Controlli a tappeto nelle aziende agricole di Cerda, dove i carabinieri della Stazione locale, insieme al Reparto Tutela Agroalimentare di Messina, agli ispettori dell’Asp e all’Ispettorato Centrale della Tutela della Qualità e Repressione Frodi (ICQRF) del Ministero dell’Agricoltura, hanno scoperto diverse irregolarità. L’operazione ha fatto emergere problemi nella gestione dei rifiuti e nell’utilizzo di sostanze fitosanitarie non autorizzate, con conseguenze sia sul piano penale che amministrativo.

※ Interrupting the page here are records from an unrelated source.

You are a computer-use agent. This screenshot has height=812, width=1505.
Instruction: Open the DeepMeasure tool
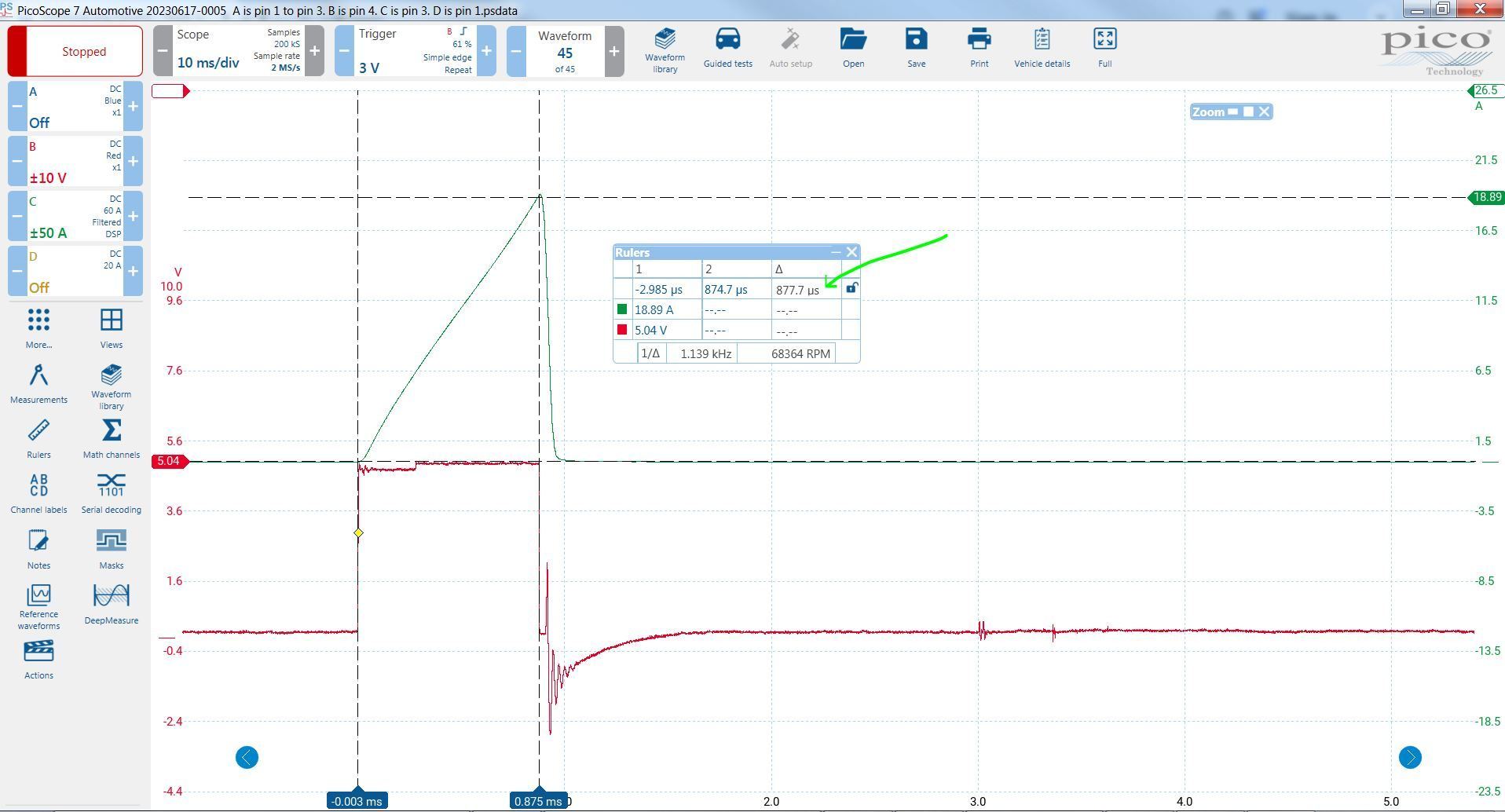pos(111,603)
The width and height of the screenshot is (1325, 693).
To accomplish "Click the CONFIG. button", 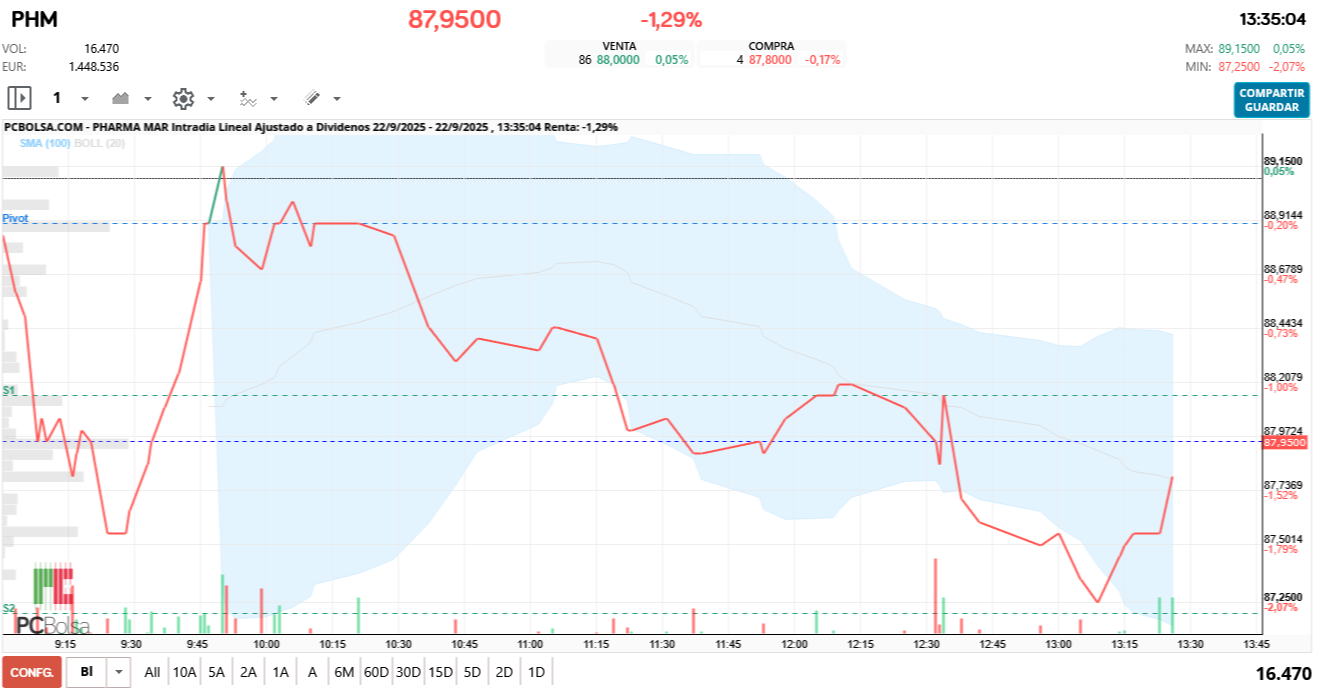I will tap(32, 672).
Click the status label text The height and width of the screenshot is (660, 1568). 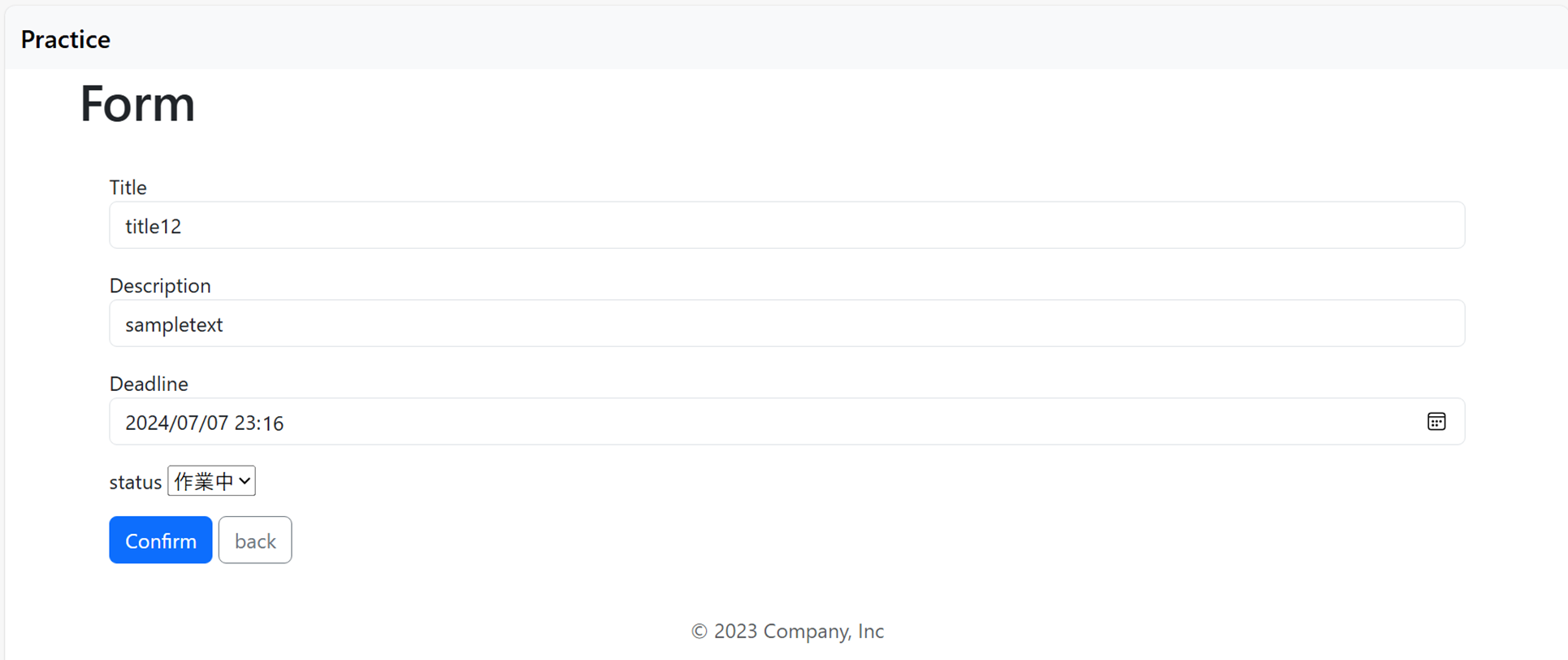pos(135,483)
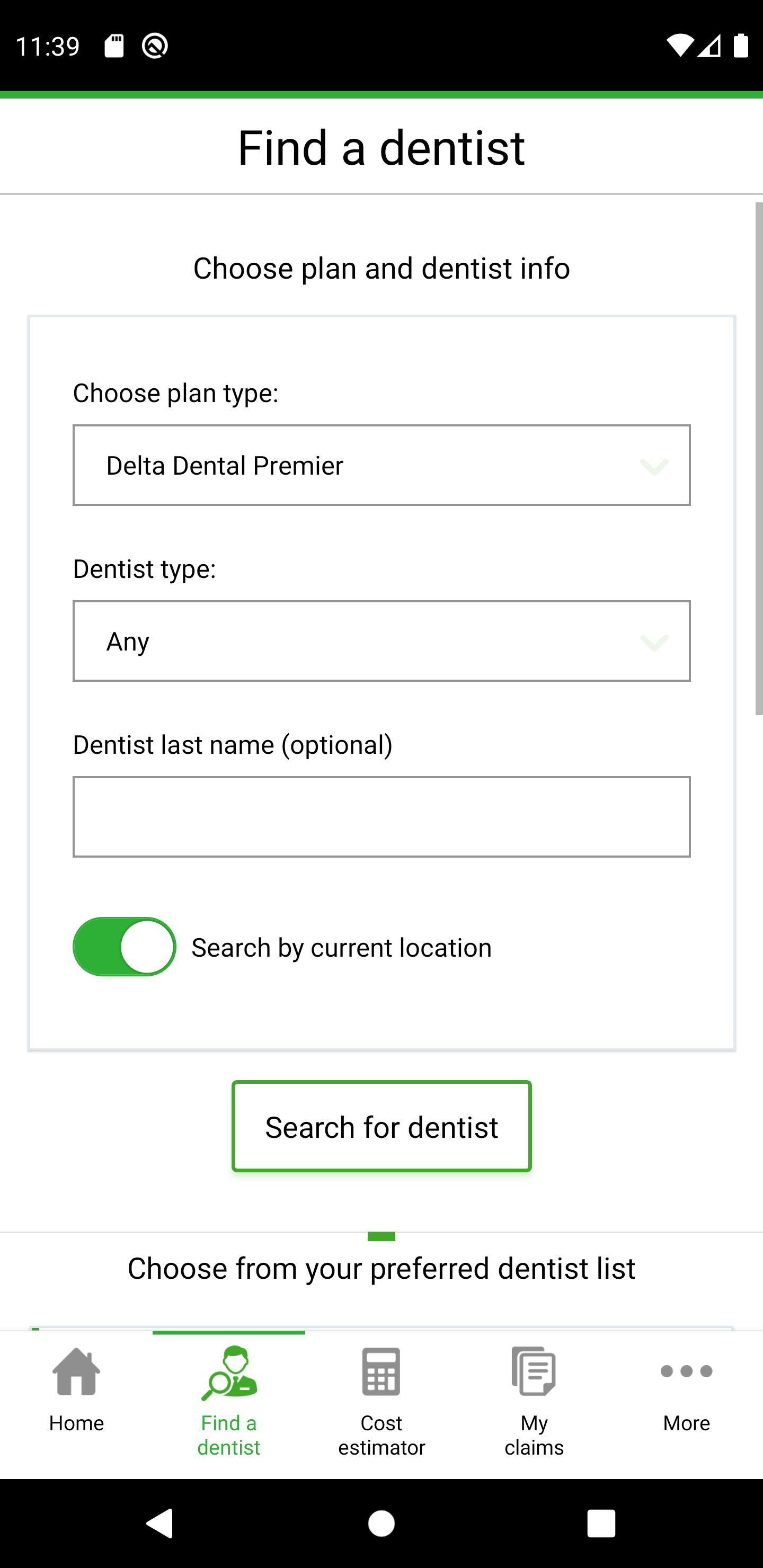763x1568 pixels.
Task: Select the Find a dentist icon
Action: point(229,1373)
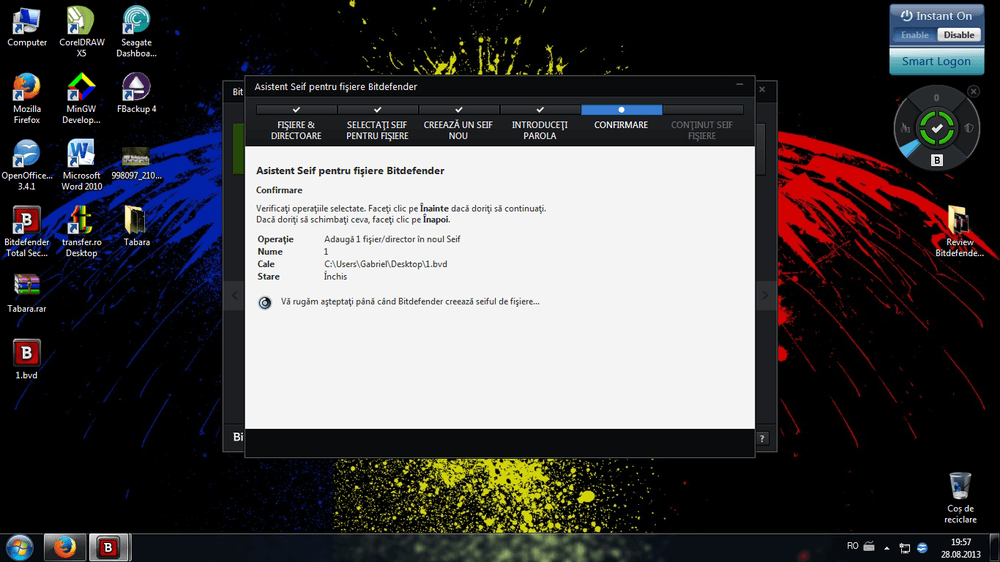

Nel primo caso, un imprenditore di 53 anni, titolare di un’azienda in contrada Canna, è stato denunciato all’Autorità giudiziaria per gestione illecita di rifiuti e combustione non autorizzata. All’interno dei terreni aziendali sono stati infatti trovati scarti pericolosi, in parte già bruciati. L’area è stata posta sotto sequestro. Per l’uomo sono scattate anche sanzioni amministrative: una multa compresa tra 20.000 e 35.000 euro per la detenzione illecita di fitofarmaci non smaltiti e un’ulteriore sanzione tra 500 e 1.500 euro per la mancanza del registro dei trattamenti fitosanitari.
In un secondo intervento, un imprenditore di 52 anni, titolare di un’azienda in contrada Villaura, è stato sanzionato solo in via amministrativa. Anche in questo caso è stata contestata la detenzione illecita di fitofarmaci, con una multa compresa tra 20.000 e 35.000 euro. L’operazione rientra nei controlli effettuati per garantire la sicurezza alimentare, la tutela dell’ambiente e il rispetto delle norme nel settore agricolo.